La aportación más significativa de la élite cultural de Jerez al conjunto de la producción intelectual de al-Andalus fue, sin duda, la difusión de las Macamas de al-Hariri entre sus ulemas. De hecho, el mejor comentario de las mismas se debe a un jerezano, el gramático y lexicográfo Abu l-Abbas Ibn Abd al-Mumin al-Sharishi (m. 619=1223), quien afirma en su introducción haberlas conocido y aprendido de algunos de los maestros de su ciudad natal. No obstante, es también cierto que entre los siglos X al XIII se crearon y divulgaron en Jerez obras de contenido y temática diferentes.

Hasta la época del Califato no empezamos a conocer los nombres de los primeros sabios que habitaron la ciudad. Las biografías de alfaquíes para ese período aumentan en los repertorios bio-bibliográficos, sobre todo las de aquéllos relacionados con núcleos de incipiente formación como Jerez. Muchos de estos ulemas eran designados directamente desde Córdoba, probablemente con la idea de consolidar o, al menos, procurar la difusión y aplicación del derecho islámico en las nuevas poblaciones.

Uno de esos sabios destacados en Jerez fue Abu Razin Hisham b. Muhammad, maestro de origen bereber venerado por sus paisanos. Experto en cuestiones jurídicas, desempeñó el cargo de muftí en varias localidades de la cora, entre ellas su ciudad natal, Shiduna, topónimo que generalmente se ha identificado con la actual Medina Sidonia pero que tal vez se refiera a Sidueña, enclave situado frente al río Guadalete, a los pies de la llamada Sierra de San Cristóbal y a escasa distancia de Jerez. En esta última ciudad Abu Razin también residió y enseñó hasta su muerte el año 336 (=947-8).

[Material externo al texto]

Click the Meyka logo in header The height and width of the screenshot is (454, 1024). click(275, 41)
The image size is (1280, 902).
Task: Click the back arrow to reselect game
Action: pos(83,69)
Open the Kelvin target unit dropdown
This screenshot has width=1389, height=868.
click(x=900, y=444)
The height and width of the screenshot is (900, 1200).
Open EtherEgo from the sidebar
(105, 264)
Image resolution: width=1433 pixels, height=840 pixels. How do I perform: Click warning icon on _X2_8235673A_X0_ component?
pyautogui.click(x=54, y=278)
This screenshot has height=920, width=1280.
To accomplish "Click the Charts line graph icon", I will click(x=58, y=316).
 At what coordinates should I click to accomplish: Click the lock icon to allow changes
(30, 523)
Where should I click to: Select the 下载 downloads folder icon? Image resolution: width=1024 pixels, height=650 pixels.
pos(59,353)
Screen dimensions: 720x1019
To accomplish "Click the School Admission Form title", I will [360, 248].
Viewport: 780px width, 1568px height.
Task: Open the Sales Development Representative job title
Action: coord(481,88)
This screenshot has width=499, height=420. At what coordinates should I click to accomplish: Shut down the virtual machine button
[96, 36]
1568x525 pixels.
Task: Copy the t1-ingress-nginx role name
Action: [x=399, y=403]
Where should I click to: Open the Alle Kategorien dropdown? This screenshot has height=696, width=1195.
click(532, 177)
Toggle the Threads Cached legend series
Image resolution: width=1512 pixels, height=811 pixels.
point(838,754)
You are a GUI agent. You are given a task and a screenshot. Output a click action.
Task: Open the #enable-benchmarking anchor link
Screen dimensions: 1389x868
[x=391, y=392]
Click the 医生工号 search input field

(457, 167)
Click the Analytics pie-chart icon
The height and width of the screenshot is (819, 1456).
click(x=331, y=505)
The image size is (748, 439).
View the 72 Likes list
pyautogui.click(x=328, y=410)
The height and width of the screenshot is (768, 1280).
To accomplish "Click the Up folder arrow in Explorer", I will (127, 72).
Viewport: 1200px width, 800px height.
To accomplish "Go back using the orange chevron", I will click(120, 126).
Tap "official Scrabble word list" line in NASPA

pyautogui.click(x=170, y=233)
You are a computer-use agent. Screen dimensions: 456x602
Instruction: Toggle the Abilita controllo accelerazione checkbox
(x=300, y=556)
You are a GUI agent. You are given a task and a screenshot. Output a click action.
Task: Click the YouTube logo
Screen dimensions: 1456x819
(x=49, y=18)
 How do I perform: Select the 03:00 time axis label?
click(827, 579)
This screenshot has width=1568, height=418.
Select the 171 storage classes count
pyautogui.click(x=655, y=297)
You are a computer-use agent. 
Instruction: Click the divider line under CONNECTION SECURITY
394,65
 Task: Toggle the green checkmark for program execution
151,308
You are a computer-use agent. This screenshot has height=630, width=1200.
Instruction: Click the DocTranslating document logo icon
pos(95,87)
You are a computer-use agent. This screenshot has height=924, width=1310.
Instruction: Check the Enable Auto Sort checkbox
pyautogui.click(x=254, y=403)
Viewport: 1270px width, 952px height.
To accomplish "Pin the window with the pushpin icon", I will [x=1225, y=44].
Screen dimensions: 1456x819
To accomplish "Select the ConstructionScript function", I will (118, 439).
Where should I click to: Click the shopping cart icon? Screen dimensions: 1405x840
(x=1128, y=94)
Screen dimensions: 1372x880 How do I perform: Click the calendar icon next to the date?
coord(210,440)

Otro buen ejemplo de lo que apuntamos lo ilustra Abu Ayyub Sulayman b. Muhammad al-Shiduni, personaje nacido en Sidueña el año 300 (=912-913), que viajó a oriente y, a su regreso, el 337 (=948-9), fue nombrado jatib de Jerez por el califa al-Hakam II, cargo que desempeñó hasta su muerte, el jueves 14 de du l-qada del 371 (=11 de mayo de 982). En su periplo por tierras orientales acompañó a su hermano, Abu Umar Yusuf (m. 383=993-4), hombre de letras y predicador en Calsena –otra población de la cora– también por encargo califal. Ambos comenzaron en Jerez su formación en la doctrina malikí, de la mano de Abu Razin, con el que estudiaron la Mudawwana (La Recopilación) de Sahnun (m. 240=854-5). En Córdoba, aprendieron entre otros de Qasim b. Asbag o Muhammad b. Umar b. Lubaba. Trasladados a oriente, en una travesía que les llevó diez años por Egipto, Yedda o La Meca, tuvieron ocasión de recoger las enseñanzas de maestros diversos acerca del Muwwatta (El camino allanado) de Malik (m. 179=795), o las Amwal (Las riquezas) de Abu Ubayd (m. 224=838). Ibn al-Faradi dice también que Abu Umar copió de Abu Muhammad al-Fargani (m. 362=972-3) el Kitab al-Umm (Libro de los Principios) de al-Shafii (m. 204=820), y la obra de Muhammad b. Yarir al-Tabari (m. 310=923), que daría a conocer en al-Andalus a su vuelta.

BORREGO SOTO, M. Á. (2008), “Poetas del Jerez islámico”, Al-Andalus--Magreb, 15, Cádiz, pp. 41-78.